European shares slip, pegged back by Vodafone
* FTSEurofirst 300 down 0.2 pct
* Vodafone falls after results
* Credit Suisse up after tax settlement
By Tricia Wright
LONDON, May 20 (Reuters) - European shares inched lower on Tuesday, held back by Vodafone after the world's second-largest mobile network operator reported 6.6 billion pounds ($11 billion) in impairment costs.
Vodafone shed 4.9 percent, making it the biggest faller on the FTSEurofirst 300, after writing down the value of some of its European businesses citing fierce competition and regulatory changes in Europe.
"The writedowns across several European regions are further proof of the challenges the company is facing, with underlying profit continuing to move in the wrong direction," said Richard Hunter, head of equities at Hargreaves Lansdown Stockbrokers.
At 1422 GMT, the FTSEurofirst 300 index, which last week hit a six-year high of 1,372.81, was down 0.2 percent at 1,356.73 points.
Equity markets have been buoyed in recent weeks by a burst of dealmaking and bids, particularly in the healthcare sector, although lofty valuations are deterring some investors from putting more money to work in equities.

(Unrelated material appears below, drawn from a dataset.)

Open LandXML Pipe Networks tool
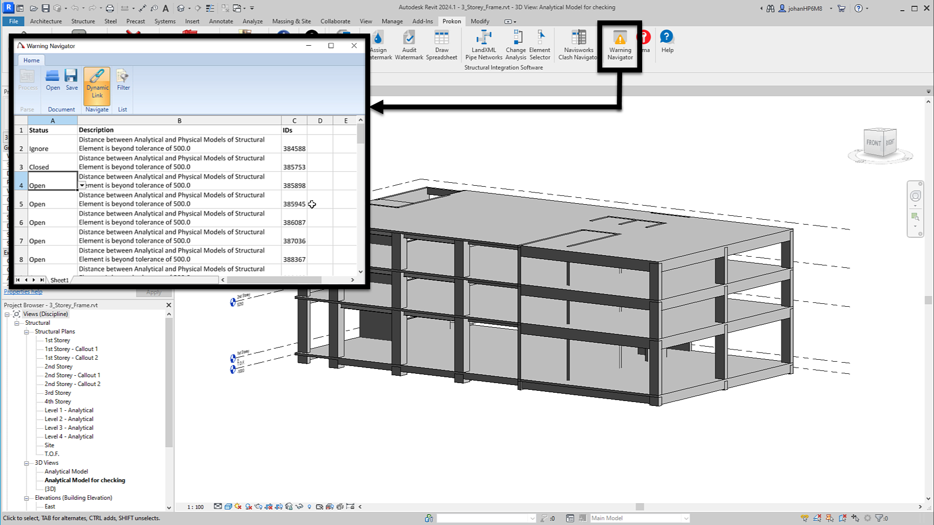 coord(484,45)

The STOXX Europe 600 is trading on a 12-month forward price/earning ratio of 14.3 times, against its 10-year average of 11.8 times, Thomson Reuters Datastream shows.
"I do feel that for many investors a pullback... would be very welcome because they tend to look at certain parts of the market as kind of expensive on traditional metrics," said Paras Anand, head of pan-European equities at Fidelity Worldwide Investment.
"However, the potential for growth of M&A ... (means that) the market could be better supported in the short term than some people expect."
Credit Suisse advanced 0.9 percent after agreeing to pay a $2.5 billion fine to U.S. authorities for helping Americans evade taxes. Some analysts said it was a relief for investors that the issue was settled.
"(The penalty) was no worse than expected," Michael Hewson, CMC Markets' senior analyst, said. "It's one piece of uncertainty that's now in the rear view mirror."
The Swiss bank's chief financial officer said it has seen no material impact on its business from the settlement.
"This is not a lot of money compared to settlements before," said Andy Ash, head of sales at Monument Securities. "These are the first people who admitted that they were wrong and I think the market, whether they're right or wrong, have taken it that they got away lightly."